Sudor, respiración agitada.
El hombre movía su pluma con tinta sobre la página, con el pasar del tiempo se rascaba los nudillos de la mano izquierda más frecuentemente.
No estaba seguro desde hace cuánto se encontraba escribiendo aquello, no estaba en su poder ya, la ironía era la que pintaba aquellas páginas de papiro con color rojo “Un obispo, susurrándole a demonios, un obispo, un obispo…”
El quinto día sus manos empezaron a luchar para detenerse, lo que alguna vez fueron sus nudillos ahora era piel roja, carne que caía en forma de trocitos sobre el papel.
Otra hoja. Otra hoja.
Se detuvo por unos instantes.
El sudor lo bañaba, no podía sentir la punta de sus dedos y los huesos de sus nudillos empezaban a visualizarse lentamente.
Era de noche, siempre que su conciencia volvía era de noche.
Criaturas del abismo lloraban por perdón en el bosque. Criaturas del abismo que alguna vez fueron como él, pero ahora son monstruos sin alma, son solo voces sin rostros.
“¿Cuánto más?” Se susurró.
Voces murmuraban en su oído, demonios.
Temblaba, no quería escuchar aquellas voces. Golpeó su cabeza contra la pared de adoquín, una y otra, y otra vez.
Las voces no callaban.
“¿¡Qué quieren!?” Gritó en desesperación.
“Escribe… Escribe…” Le respondieron.
Sin fuerzas se sentó nuevamente. Las paginas llegaban a un fin… “Un obispo, un obispo…”
Algunos de sus dedos ya no se movían, podía sentir la carne muerta, la infección naciendo en su mano izquierda.
El hambre lo carcomía, lo convertía en una bestia, en un monstruo, uno sin corazón, uno que ya no era humano, que solo era una pluma con tinta y sangre proveniente de sus manos.
Su estomago gruñía.
“¿Hambriento? ¿Hambriento?” Preguntaban los demonios en su cabeza “Escribe, escribe.” Demandaban.
“¡No!” Gritó el obispo “¡Ya no más! ¡No soy un títere del demonio, no lo soy!” Con sus ultimas fuerzas agarró la tijera en la cocina de la iglesia.
Después de levantarla no pudo moverse más.
“¿Hambriento? ¿Hambriento…?” Las voces eran casi inentendibles.
Garras lo agarraron de su trajeado, tirándolo al suelo con violencia.
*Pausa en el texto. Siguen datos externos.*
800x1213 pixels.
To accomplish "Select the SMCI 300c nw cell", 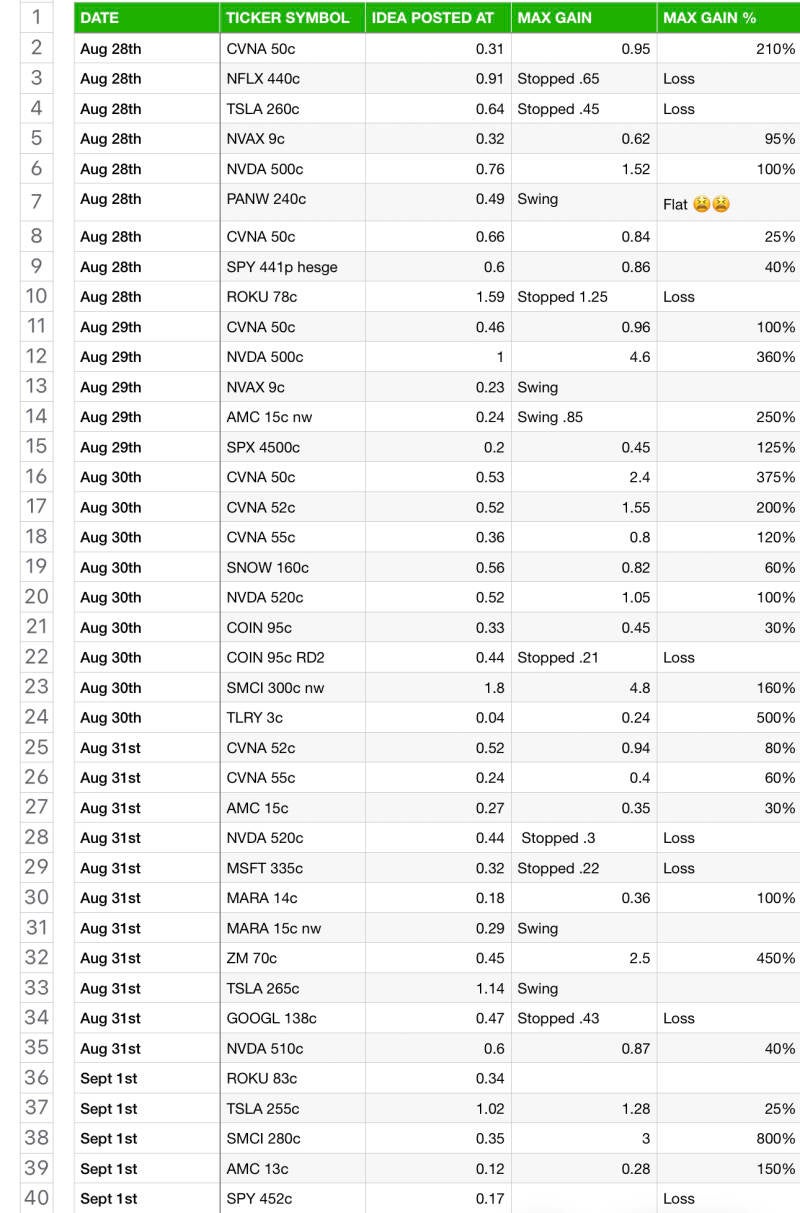I will point(291,688).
Las tijeras se movían como si estuviesen vivas.
Las puntas de sus dedos se agitaban con locura mientras aquella herramienta de metal desgarraba lo que alguna vez fueron sus manos.
Gritos de dolor. Podía sentir la carne viva de sus dedos siendo besada por el metal oxidado.
Lo que parecía un niño, sin labios y sin ojos agarraba los pedacitos que la tijera dejaba por detrás.
“Hambre, hambre. Tiene hambre.” La voz de aquella criatura salía de pequeños orificios que se movían al son de su voz en su cabeza. Parecía como un nido de avispas.
“Come. Come.” El hombre gritaba con todos sus pulmones, mientras aquella criatura forzaba los pedazos de carne adentro de su boca “Come, come.” Repetía.
Gritó tanto que sus pulmones se desgarraron y su toz venía acompañada de rojo.
Tambaleándose volvió a su asiento.
Ya no era humano, aquello que llamaban humanidad había desaparecido el momento donde la pluma tocó el papel.
“Termina, termina.” Las ultimas paginas llegaban a su fin.
Su estómago gruñía.
Le escritura continuó.
La noche interminable.
El suelo con sangre.
Finalmente la ultima pagina fue escrita. Él cerró aquel libro, aquella desgracia. Le faltaba un nombre.
“Señor obispo.” Dijo la voz de una jovenzuela.
“Tiene hambre, tiene hambre…” Las voces susurraban.
“¿Qué hace señor obispo? ¿Qué hace?”
La criatura se abalanzó sobre ella. Esta gritó con horror en sus ojos.
“¡El demonio! ¡El demonio!”
Mientras su paladar probaba la carne roja de aquella blanca víctima, los pequeñuelos comían su podrida extremidad, la cual olía a putrefacción.
Al libro le faltaba un nombre, le faltaba un nombre.
El obispo lloraba, mientras aquella delicia roja rosaba su paladar.
Vio aquel color y le fue claro.
Los chiquillos se alimentaban de él.
“Rauðskinna…” Susurró, mordiendo aquella piel roja.